Many citizens of Afghanistan who served alongside U. S. soldiers left after the Taliban took over in 2021, to avoid being imprisoned or killed. Others tried to leave but couldn’t, or chose not to because they wanted to stay with family.
Seven women who were part of a special military unit did get out—and resettled in Blacksburg. Now, they’re advocating for their family and colleagues who are still in Afghanistan.
Azizgul Ahmadi worked as a police officer in Afghanistan. Then she was selected to be a soldier, as part of a special unit, called the Afghan Female Tactical Platoon, or FTP.
“So right now I’m here. My family’s in Afghanistan. It’s very hard for me,” Ahmadi said.
She left Afghanistan in 2021 after the Taliban took over. She knows the oppressive conditions women are faced with now, under Taliban rule.
“I am worried about women in Afghanistan,” Ahmadi told a room full of students, faculty and community members at Virginia Tech, during a recent panel. “And they are not allowed to go to school, college, or work.”
She’s also worried that her family back home could be punished because of their connection to her.
Army veteran Rebekah Edmondson was one of the American soldiers who served alongside Ahmadi and the other women in the FTP.
“I think they’re role models,” Edmondson said. “We need more people like them in our communities and we’re lucky to have that quality of human being living here now.”
Edmondson is now helping some of these women resettle and adjust to new lives on U.S. soil.
Since she moved to Blacksburg, Ahmadi began learning English, and working at a job. Eventually, she wants to join the U.S. military.

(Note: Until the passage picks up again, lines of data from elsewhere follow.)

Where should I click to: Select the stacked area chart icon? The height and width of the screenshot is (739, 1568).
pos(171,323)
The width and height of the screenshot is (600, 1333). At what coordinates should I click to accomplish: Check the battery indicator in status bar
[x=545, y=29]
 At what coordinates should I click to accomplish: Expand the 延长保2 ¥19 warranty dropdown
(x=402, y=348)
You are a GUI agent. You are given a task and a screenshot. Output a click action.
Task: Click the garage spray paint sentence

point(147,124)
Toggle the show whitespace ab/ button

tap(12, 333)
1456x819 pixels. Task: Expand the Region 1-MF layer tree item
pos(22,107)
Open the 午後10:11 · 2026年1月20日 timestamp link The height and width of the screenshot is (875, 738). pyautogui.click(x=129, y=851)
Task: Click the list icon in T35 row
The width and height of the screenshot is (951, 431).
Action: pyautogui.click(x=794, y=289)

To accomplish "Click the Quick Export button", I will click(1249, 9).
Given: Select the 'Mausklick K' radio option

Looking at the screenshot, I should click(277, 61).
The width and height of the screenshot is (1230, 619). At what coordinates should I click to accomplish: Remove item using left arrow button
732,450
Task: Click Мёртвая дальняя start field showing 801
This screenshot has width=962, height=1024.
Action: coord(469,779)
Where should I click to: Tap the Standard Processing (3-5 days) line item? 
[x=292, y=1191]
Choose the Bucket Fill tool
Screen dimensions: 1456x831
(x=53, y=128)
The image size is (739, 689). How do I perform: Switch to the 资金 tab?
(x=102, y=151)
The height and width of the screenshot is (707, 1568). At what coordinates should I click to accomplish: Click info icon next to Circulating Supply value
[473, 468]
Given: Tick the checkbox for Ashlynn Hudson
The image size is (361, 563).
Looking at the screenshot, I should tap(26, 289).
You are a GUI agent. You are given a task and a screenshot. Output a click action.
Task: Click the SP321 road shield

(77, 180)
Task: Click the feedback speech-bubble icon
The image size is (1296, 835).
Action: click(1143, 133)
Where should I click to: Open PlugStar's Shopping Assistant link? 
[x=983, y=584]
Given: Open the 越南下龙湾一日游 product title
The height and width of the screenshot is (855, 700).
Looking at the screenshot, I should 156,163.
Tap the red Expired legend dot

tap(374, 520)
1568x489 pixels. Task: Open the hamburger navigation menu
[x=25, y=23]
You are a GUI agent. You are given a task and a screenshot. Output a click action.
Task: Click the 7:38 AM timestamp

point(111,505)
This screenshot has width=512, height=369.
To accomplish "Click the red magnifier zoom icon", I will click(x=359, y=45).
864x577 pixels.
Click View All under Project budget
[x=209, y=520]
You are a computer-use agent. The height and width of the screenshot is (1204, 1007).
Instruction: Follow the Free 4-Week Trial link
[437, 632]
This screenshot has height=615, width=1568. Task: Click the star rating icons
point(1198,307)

To do that, though, she would have to be a US citizen.
She and other advocates are asking Congress to pass the Afghan Adjustment Act, a bipartisan bill which would provide a path to US citizenship for people from Afghanistan who supported US forces during the war.
Some women who served in Ahmadi’s unit still live in Afghanistan, as well as others who supported the U.S. military during the war.